Philadelphia / Tetons

An engineer who likes hard software, clean systems, and days that end somewhere high.

More than 20 years in software has taken me through corporate training, product engineering, data visualization, AI automation, and whatever glue work needs to happen in between.

Nate Bowser on a summit in the Tetons, smiling, with mountains and a lake behind him.

Philadelphia is home base, with as much time as possible on the spud side of the Tetons. The contrast works: city life, culture, and food on one side; steep trails, thin air, and big mountain days on the other.

After about a decade deep in cycling, trail running took over because it made it possible to move through the mountains faster and see more. Since then I’ve raced mountain 50Ks, landed on a few podiums , and built a life around long days where the map, weather, fitness, and judgment all matter. Lately I’ve been trying to understand how to keep recovering, adapting, and getting faster as endurance sports age with me. The training data is almost as interesting as the miles.

Depending on the season, you might find me skiing a steep couloir, running up the Grand Teton, chasing a high point while traveling, or helping on the film and support crew for a fastest-known-time attempt. I like objectives with logistics, consequence, and just enough absurdity to make normal hobbies seem suspicious.

Quality is a through-line, and it absolutely bleeds into software. The small things matter: information architecture, interaction details, naming, data flow, rendering behavior, visual polish, code boundaries, and whether the next person can understand the system without needing a guided tour.

Work

Professionally, I work across product engineering, with a long focus on visualization-heavy software. I’ve built chart engines, dashboard editors, CMS workflows, internal systems, migrations, and AI automation, then helped teams understand, maintain, and extend the work.

The best fit is close work with passionate founders and small product teams: not just getting a demo working, but building something that sells, feels polished, and leaves behind a codebase people can still understand later.
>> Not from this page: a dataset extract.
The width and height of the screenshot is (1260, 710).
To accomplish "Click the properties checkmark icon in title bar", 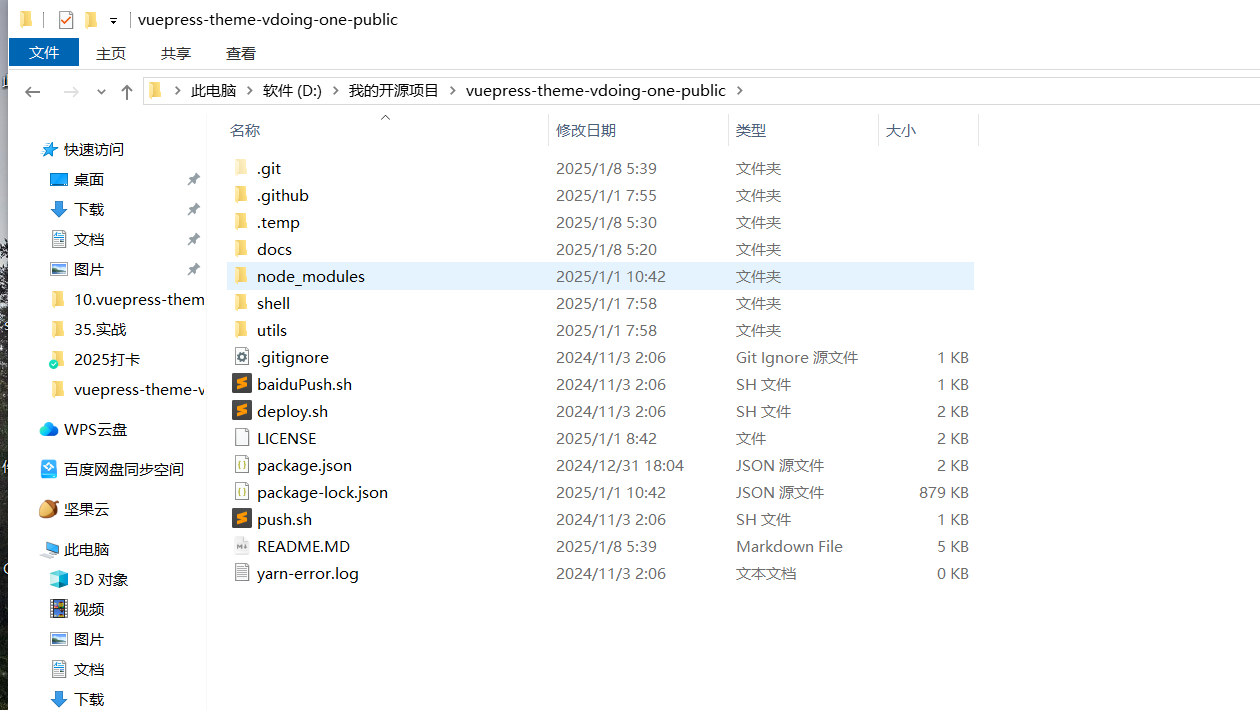I will [66, 20].
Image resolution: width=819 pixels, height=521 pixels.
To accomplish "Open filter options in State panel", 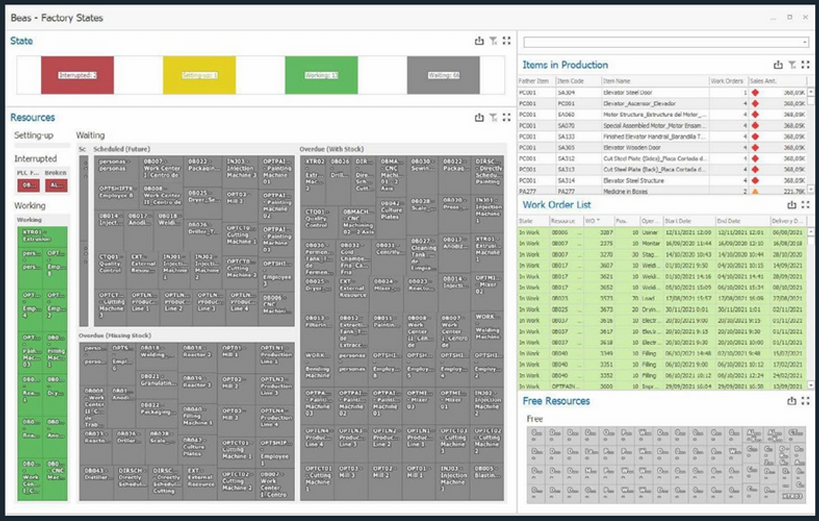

That is also how I think about AI work. I like managed agents, Codex, Claude, Cursor, retrieval, and automation, but I'm intensely skeptical of bloat and tech debt. The point is leverage, not noise. Good AI tooling should make a codebase clearer, smaller, and easier to move through, not create a faster way to bury it.

Other

I’m president of an incorporated, member-run nonprofit water system in Idaho — governance, maintenance planning, vendor coordination, and the quietly satisfying problem of keeping unglamorous infrastructure dependable.